InterOil Enters Into $100 Million Secured Loan Facility
PORT MORESBY, Papua New Guinea and HOUSTON, Oct. 16, 2012 /PRNewswire/ -- InterOil Corporation (NYSE: IOC) (POMSoX:IOC) announced that IOC and its subsidiaries, EP InterOil and InterOil Limited, have entered into a five year amortizing $100 million secured term loan facility with BNP Paribas Singapore (BNP), Bank South Pacific Limited (BSP), and Australia and New Zealand Banking Group (PNG) Limited (ANZ).
Borrowings under the facility will be used for repayment of all outstanding amounts under the term loan granted by Overseas Private Investment Corporation (OPIC) dated June 12, 2001 (currently net after Debt Service Reserve Account at $25.4 million), and general corporate purposes. The loan is secured by InterOil's right, title and interest in the fixed assets of the Napa Napa Refinery in Papua New Guinea.
The secured loan facility bears interest at LIBOR plus 6.5%. Approval has been received from Bank of Papua New Guinea, and funding is subject to release by OPIC of all securities under the existing loan agreement, and other standard closing conditions.
InterOil is pleased to have the support and confidence of three of the largest banks operating in the South Pacific. Collin Visaggio, InterOil's CFO remarked, "We are delighted to have extended our banking relationship with BNP which has led our existing $240 million working capital facility since 2005, and strengthened our existing relationship with BSP, Papua New Guinea's largest bank, and ANZ, one of the region's largest lenders. This financing should allow us to maintain our accelerated pace of upstream activity while we complete our negotiations with the PNG State and conclude our LNG partnering process. At this stage we are pleased by the constructive dialogue with the State and the increased interest in investment in Papua New Guinea following the successful election and formation of the strongest coalition government in the country's history."
Ian Clyne, BSP Group CEO, commented, "We are proud as a Papua New Guinea bank to be involved as co-lead arranger of this international syndication, and being able to strengthen our partnership with InterOil, one of PNGs leading organisations. InterOil and BSP, are committed to this emerging nation and its local communities."
Mark Baker, ANZ CEO PNG commented: "InterOil has been a long and valued relationship of ANZ and we are pleased to extend our industry know how and balance sheet support as Mandated Lead Arranger in this transaction.

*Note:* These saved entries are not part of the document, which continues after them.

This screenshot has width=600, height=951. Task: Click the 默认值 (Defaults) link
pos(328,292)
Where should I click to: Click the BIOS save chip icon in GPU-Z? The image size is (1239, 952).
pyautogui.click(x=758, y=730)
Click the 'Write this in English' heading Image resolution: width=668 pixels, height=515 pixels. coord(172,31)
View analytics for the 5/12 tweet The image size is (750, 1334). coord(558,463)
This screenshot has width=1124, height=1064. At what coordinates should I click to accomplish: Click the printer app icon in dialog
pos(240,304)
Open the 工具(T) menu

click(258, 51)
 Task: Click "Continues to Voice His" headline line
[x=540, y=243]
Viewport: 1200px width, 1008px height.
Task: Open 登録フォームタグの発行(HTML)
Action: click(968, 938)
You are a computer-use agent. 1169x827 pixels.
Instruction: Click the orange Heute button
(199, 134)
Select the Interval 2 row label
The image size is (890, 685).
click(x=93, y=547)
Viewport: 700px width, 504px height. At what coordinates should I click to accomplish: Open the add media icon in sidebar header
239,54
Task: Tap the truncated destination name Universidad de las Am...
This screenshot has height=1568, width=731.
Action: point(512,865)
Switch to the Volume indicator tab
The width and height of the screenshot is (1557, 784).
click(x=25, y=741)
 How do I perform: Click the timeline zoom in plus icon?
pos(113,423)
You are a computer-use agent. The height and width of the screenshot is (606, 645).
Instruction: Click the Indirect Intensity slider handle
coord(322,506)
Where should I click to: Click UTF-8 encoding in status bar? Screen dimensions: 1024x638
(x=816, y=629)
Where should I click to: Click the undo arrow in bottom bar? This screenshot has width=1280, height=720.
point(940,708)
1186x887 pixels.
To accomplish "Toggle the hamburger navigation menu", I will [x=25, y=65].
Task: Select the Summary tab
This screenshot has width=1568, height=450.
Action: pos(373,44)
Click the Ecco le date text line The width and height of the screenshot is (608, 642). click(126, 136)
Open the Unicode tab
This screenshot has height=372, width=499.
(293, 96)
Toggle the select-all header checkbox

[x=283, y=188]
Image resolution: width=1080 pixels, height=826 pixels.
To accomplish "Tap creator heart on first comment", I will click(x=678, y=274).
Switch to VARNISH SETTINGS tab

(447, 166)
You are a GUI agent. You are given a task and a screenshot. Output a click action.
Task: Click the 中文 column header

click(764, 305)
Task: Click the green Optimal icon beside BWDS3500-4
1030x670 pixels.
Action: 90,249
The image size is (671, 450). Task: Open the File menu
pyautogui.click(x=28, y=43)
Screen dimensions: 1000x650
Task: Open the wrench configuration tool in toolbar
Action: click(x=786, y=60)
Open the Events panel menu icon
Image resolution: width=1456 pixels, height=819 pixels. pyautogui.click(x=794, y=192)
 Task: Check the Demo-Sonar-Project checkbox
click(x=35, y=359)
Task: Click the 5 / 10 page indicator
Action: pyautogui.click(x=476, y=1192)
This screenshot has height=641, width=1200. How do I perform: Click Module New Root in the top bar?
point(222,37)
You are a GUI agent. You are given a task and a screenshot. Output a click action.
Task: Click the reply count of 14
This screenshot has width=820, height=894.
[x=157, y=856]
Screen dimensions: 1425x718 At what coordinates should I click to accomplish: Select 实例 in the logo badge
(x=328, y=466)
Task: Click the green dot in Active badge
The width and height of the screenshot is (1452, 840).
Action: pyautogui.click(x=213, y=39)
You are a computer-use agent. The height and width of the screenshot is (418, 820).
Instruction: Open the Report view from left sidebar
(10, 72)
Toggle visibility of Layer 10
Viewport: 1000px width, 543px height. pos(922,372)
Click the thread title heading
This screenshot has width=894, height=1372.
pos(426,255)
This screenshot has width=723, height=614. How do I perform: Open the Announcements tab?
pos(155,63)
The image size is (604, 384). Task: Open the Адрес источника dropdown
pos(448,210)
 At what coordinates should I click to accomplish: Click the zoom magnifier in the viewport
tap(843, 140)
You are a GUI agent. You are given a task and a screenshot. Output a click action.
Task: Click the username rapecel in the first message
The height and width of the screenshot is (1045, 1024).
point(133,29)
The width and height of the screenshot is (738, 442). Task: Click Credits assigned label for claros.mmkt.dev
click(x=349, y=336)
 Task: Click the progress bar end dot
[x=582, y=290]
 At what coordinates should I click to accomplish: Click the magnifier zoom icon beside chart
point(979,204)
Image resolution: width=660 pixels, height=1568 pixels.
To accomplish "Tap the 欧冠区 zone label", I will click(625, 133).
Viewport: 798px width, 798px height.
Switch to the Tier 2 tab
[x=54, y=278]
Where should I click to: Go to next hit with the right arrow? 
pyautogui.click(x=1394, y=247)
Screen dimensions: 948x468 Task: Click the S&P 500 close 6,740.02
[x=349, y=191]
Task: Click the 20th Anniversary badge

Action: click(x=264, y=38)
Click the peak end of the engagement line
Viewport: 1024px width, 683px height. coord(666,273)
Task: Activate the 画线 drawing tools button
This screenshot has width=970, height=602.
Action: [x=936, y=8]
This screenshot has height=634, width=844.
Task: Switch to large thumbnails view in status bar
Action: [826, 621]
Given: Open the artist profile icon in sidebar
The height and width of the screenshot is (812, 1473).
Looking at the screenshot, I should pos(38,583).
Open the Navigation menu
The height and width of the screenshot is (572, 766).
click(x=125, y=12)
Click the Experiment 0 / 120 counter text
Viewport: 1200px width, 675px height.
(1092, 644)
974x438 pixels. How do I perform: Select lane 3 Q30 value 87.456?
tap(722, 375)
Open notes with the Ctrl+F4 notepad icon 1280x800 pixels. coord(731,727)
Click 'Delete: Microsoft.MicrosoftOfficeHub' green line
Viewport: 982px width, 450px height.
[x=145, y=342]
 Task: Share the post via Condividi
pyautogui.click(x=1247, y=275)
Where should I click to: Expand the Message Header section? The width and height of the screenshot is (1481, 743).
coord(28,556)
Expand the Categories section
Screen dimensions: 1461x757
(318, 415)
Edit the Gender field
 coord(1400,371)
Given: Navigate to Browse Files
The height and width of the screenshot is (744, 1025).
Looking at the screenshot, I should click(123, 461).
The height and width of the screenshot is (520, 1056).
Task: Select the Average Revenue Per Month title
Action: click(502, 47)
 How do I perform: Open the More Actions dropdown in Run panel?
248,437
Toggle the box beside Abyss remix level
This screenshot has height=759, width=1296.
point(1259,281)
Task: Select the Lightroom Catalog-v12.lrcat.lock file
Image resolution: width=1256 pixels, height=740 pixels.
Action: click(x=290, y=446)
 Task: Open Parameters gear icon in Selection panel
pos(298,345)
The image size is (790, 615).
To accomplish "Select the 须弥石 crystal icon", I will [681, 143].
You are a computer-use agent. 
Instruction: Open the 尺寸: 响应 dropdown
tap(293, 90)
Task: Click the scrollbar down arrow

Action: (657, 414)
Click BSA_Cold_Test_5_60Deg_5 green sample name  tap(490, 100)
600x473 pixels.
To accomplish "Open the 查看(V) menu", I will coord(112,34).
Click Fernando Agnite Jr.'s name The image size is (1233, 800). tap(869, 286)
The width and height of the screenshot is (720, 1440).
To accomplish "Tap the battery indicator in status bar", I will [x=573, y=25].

As an international bank with a 100-year presence in PNG and an extensive network across Asia Pacific, we are focused on providing international financial expertise and regional specialists to support the development of key industries in PNG for the benefit of our clients and the wider community."
Pierre Joseph Costa, BNP Paribas' Regional Head for Structured Finance APAC and Japan, commented: "We are proud to be part of the changing landscape in PNG, and this loan marks a further commitment of the Bank's relationship with InterOil, whom we have been partnering with since 2005."
InterOil Corporation is developing a vertically integrated energy business whose primary focus is Papua New Guinea and the surrounding region. InterOil's assets consist of petroleum licenses covering about 3.9 million acres, an oil refinery, and retail and commercial distribution facilities, all located in Papua New Guinea. In addition, InterOil is a shareholder in a joint venture established to construct an LNG plant in Papua New Guinea.
InterOil's common shares trade on the NYSE in US dollars.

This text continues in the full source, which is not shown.